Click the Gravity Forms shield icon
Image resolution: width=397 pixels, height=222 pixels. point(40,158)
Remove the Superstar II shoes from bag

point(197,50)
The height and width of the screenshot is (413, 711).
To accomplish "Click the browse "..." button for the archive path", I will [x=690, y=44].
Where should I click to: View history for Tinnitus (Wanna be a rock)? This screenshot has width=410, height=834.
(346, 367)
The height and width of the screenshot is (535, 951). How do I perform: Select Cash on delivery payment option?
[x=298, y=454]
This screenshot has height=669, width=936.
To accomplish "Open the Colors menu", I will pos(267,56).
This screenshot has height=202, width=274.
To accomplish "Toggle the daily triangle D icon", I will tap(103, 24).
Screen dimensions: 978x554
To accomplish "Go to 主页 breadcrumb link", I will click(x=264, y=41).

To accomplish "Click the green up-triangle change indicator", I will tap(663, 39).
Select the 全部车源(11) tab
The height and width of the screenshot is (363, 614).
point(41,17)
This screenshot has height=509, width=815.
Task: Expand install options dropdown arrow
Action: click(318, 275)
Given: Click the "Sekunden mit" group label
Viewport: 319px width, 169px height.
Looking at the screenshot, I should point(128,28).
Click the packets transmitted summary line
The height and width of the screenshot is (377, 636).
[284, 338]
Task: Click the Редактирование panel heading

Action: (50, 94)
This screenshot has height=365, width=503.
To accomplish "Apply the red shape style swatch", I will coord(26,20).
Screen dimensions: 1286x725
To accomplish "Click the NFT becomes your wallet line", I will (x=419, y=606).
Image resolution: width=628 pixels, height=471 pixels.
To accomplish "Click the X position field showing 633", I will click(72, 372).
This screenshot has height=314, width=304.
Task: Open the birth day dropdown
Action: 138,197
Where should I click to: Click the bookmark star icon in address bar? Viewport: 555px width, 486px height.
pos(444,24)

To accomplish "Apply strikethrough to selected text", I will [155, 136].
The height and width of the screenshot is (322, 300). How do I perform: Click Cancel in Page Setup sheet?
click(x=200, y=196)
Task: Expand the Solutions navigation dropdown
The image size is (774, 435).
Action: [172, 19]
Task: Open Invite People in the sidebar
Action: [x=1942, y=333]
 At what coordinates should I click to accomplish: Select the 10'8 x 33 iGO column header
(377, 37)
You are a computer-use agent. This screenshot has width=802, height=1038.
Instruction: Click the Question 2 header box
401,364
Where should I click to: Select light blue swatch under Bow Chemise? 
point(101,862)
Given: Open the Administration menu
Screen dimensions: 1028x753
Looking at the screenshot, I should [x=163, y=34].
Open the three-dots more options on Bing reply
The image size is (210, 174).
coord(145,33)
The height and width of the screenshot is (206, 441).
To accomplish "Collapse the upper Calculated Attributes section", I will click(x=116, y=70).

# SET TASK:
Reproduce the listing above word for word, starting at its first line and ending at the line that contains "[x=298, y=454]", with both of those lines included.

# TASK ANSWER:
Click the Gravity Forms shield icon
Image resolution: width=397 pixels, height=222 pixels. point(40,158)
Remove the Superstar II shoes from bag

point(197,50)
The height and width of the screenshot is (413, 711).
To accomplish "Click the browse "..." button for the archive path", I will [x=690, y=44].
Where should I click to: View history for Tinnitus (Wanna be a rock)? This screenshot has width=410, height=834.
(346, 367)
The height and width of the screenshot is (535, 951). How do I perform: Select Cash on delivery payment option?
[x=298, y=454]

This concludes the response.